The big exception to notice arises in cases of collusion. In Ex parte Patience; Makinson v. The Minister (referred to above) Jordan CJ had noted that "if the client and a judgment debtor make a collusive arrangement for the purpose of defeating the solicitor's right, the Court will enforce that right against the judgment debtor notwithstanding the arrangement and notwithstanding that no notice of the solicitor's claim had been given to the judgment debtor prior to the arrangement."

So what constitutes collusion?

The central problem that arose in Gadens Ridgeway v Paroulakis (1992) FLC 92-311 was that after a long and bitter fight in the Family Court as a result of which the husband was awarded $400,000.00 (which amounted to less than half of the fees his solicitors charged him!), the wife appealed seeking to have the first instance judgment overturned.

At the Full Court's doorstep the parties settled on terms that allocated nothing to the now bankrupt husband. The solicitors sought to intervene in the appeal and, among other things, conduct the appeal in the husband's name.

In quoting from Brunsdon v Allard (1859) 2 El&El 18 at 28, Nygh J noted that

"the court will not interfere with any fair settlement that [the parties] may come to, although it will probably restrain them from carrying out a collusive arrangement made on purpose to defraud the attorney of either.''

His Honour proceeded to observe that the onus rests upon the solicitor to establish that the arrangement has been a collusive one.

In Gadens Ridgeway v Paroulakis, Nygh J ended up finding that the wife had no intention of depriving the solicitors of any interest they might have in a judgment, as it had always been her position that "the husband should not receive a single penny." Accordingly, her decision to appeal was unimpeachable, and if collusion required her conspiracy with the husband against the solicitors, then there could have been no collusion.

But it had also been argued before His Honour that all that was required was for the husband to intend to defraud his former solicitors for there to be collusion. Unlikely as it was that this could be the case, Nygh J found that in any event he was satisfied that the parties had resolved to bring the proceedings to an agreed finality to end the trauma that the conflict was putting their children through.

Significantly, provided that was the husband's primary motivation, His Honour did not feel it mattered that the husband might also have been willing to enter into the arrangement with the wife on the basis that he had nothing to gain personally from the judgment:

"In my view, the husband was entitled to conclude that in view of any lack of personal benefit to him, the difficulty of extracting any payment out of the Paspalis group of companies and the harm it was inflicting upon his family including the children and his own impecuniosity, it was no longer worth his while to continue the proceedings and his best course was to obtain the best possible terms he could get from his wife. He was, in my view, not obliged to protect the interests of the proposed interveners as long as he was not principally motivated by a desire to deprive them of their costs." [emphasis added]
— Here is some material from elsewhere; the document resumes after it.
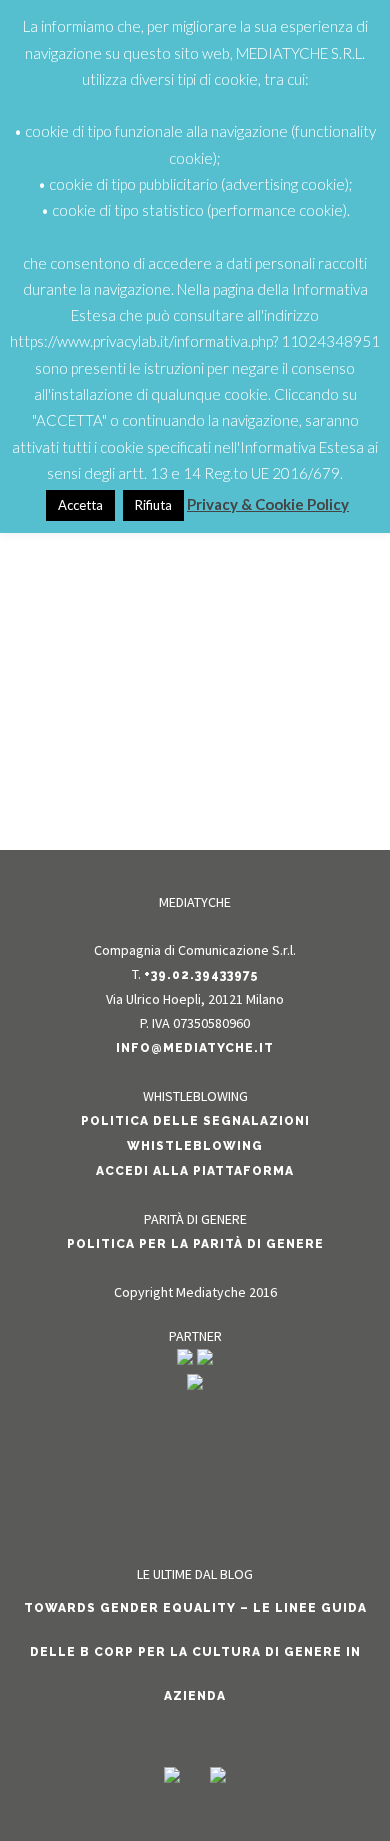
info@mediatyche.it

Chilling words indeed for the husband's former solicitors, who ended up not only kissing goodbye to over $600,000.00 in unpaid fees, but who also had to wear the costs of their application before both Nygh J and the Full Court.

Among the many take-home lessons from this shipwreck of a case (from the solicitor's perspective at any rate) is the caution that must be taken in intervening too precipitately on the basis of perceived collusion: just because a settlement looks like a set-up, doesn't mean it will be easy to get over what's a pretty high evidentiary hurdle.

Of course there's also the one about keeping a close eye on unsecured costs blowouts!

The content of this article is intended to provide a general guide to the subject matter. Specialist advice should be sought about your specific circumstances.